Dear Secretary Chertoff:

It is with a feeling of great dismay and mounting frustration that we respond to your comments in the Associated Press article dated April 12, 2008, regarding the Immigration and Customs Enforcement's (ICE) recent raids.

As ICE continues with its record number of worksite raids throughout Southern California, a pattern of serious problems has emerged with regard to its interrogation, detention and deportation practices. Given your somewhat blithe defense of the department's actions, we felt it imperative to illustrate several examples of what actions you are defending.

On February 7, 2008, ICE carried out a worksite raid at MicroSolutions Enterprise, a toner and ink manufacturing company in Van Nuys. This raid resulted in numerous very clear violations of constitutional rights as well as the egregious and offensive mistreatment of workers.

Reports surfaced that during the raid workers were forced to self-segregate by documentation status. During the raid itself, ICE officials did not release legal residents and U.S. citizens until they were interrogated - ICE seemed to assume that the workers were guilty until proven innocent.

Additionally, ICE officials denied workers access to legal counsel as they were questioned and continued interrogations even when workers requested the right to legal counsel. It was not until the ACLU, the National Immigration Law Center, and the National Lawyers Guild sued ICE that workers were allowed legal counsel during their interviews. Legal representation is especially a concern when a person may be a
legal resident but simply does not have possession of his or her documents.

Over 130 workers were detained and even those released on "humanitarian grounds" -- such as pregnant women, nursing mothers, and those with medical conditions -- were forced to wear electronic monitoring devices when they were sent back to their families and children. ICE then added another harsh and punitive restriction on these workers - a home curfew of 7 p.m. to 7 a.m.

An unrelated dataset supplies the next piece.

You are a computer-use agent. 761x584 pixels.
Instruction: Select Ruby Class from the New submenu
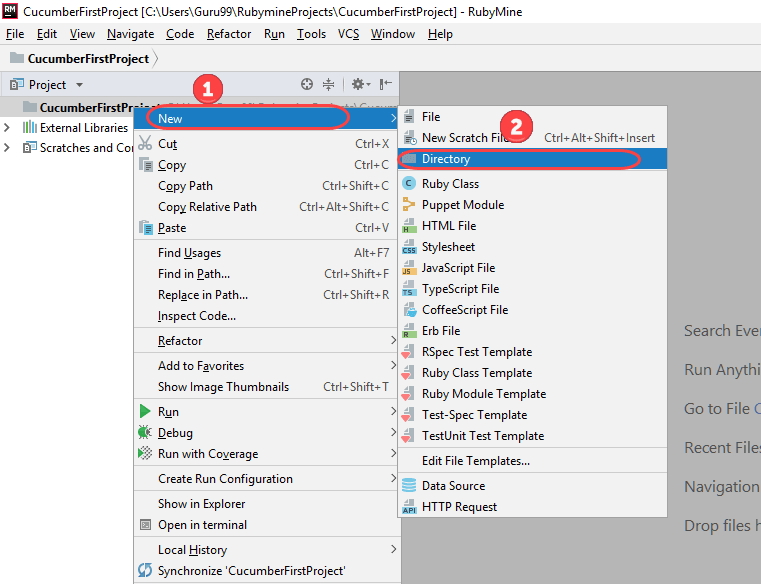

Of course, the American citizens most profoundly harmed by the raids are the children left at home alone when their parents are arrested. Often these individuals were also transported to detention facilities far away from their families. In this case, nearly half of the workers had children, and roughly two thirds of these children were American
citizens. These Americans will be forced to either grow up apart from their parents or be denied some of their country's greatest promises as a result of this irrational enforcement action.

The manner in which ICE has conducted its workplace raids and overly aggressive investigation practices is unacceptable on societal grounds and questionable, at best, on legal grounds. When enforcement actions are conducted beyond the scope of warrants and based on individualized suspicion, they result in harm to family members, housemates, neighbors, and other innocent bystanders (many of whom are lawful
residents, or even U.S. citizens). As a result, families have been torn apart and communities left traumatized. Moreover, this method of indiscriminate immigration enforcement does little, if anything, to improve the safety and security of the United States.

While ICE's workplace raids generate attention and fear, they do not, as a rule, seem to be targeted at California's overriding immigration concerns: employers who knowingly and willingly abuse workers by disregarding the immigration laws. ICE's mission is critical and, granted, difficult without a comprehensive legal and policy framework.
However, it must be held accountable for the manner in which it is carrying out the law in California. You can't simply brush aside constitutional rights just because the President and Congress have yet to pass comprehensive immigration reform.

In the coming weeks, we plan to schedule a meeting with you in which we can have a frank exchange. We hope that during this meeting you can provide us with some assurances as to how you will address the aforementioned issues. We also call on you to conduct an investigation into the practices described in this letter. Until such time as that investigation is completed, we call on you to halt worksite raids that are not conducted based on probable cause, given the serious abuses outlined above.